[[ ENTRIES SUPPLIED, beginning ]]

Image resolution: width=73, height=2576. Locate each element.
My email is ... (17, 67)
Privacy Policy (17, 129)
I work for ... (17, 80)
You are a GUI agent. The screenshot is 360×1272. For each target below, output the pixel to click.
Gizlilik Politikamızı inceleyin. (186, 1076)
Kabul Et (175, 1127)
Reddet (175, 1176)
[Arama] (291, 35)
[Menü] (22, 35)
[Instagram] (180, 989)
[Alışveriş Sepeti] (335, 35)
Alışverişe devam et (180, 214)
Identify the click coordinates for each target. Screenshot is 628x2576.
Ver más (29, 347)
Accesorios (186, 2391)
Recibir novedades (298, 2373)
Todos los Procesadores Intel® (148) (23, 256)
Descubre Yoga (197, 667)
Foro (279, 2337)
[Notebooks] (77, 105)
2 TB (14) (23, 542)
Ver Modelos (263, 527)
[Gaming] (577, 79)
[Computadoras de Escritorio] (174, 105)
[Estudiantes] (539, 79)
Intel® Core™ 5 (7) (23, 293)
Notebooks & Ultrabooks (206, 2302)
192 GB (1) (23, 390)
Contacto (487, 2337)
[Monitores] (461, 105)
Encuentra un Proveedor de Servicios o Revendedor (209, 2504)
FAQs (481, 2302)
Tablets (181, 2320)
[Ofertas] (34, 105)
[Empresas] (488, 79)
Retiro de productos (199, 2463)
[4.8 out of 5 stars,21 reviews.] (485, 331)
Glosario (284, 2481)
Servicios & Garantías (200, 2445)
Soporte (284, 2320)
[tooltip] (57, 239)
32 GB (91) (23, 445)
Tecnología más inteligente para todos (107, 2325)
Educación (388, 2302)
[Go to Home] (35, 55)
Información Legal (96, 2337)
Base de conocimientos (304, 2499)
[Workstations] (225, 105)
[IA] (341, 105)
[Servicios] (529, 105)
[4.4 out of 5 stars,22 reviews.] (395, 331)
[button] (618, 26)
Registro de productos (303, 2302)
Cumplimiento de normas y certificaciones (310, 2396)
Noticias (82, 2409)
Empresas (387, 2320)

[[ ENTRIES SUPPLIED, end ]]

*YOUR TASK*. Print exactly the lines above, between the one holding "Todos los Procesadores Intel® (148) (23, 256)" and the one holding "Contacto (487, 2337)", inclusive, and nothing besides.

*RESULT*.
Todos los Procesadores Intel® (148) (23, 256)
Descubre Yoga (197, 667)
Foro (279, 2337)
[Notebooks] (77, 105)
2 TB (14) (23, 542)
Ver Modelos (263, 527)
[Gaming] (577, 79)
[Computadoras de Escritorio] (174, 105)
[Estudiantes] (539, 79)
Intel® Core™ 5 (7) (23, 293)
Notebooks & Ultrabooks (206, 2302)
192 GB (1) (23, 390)
Contacto (487, 2337)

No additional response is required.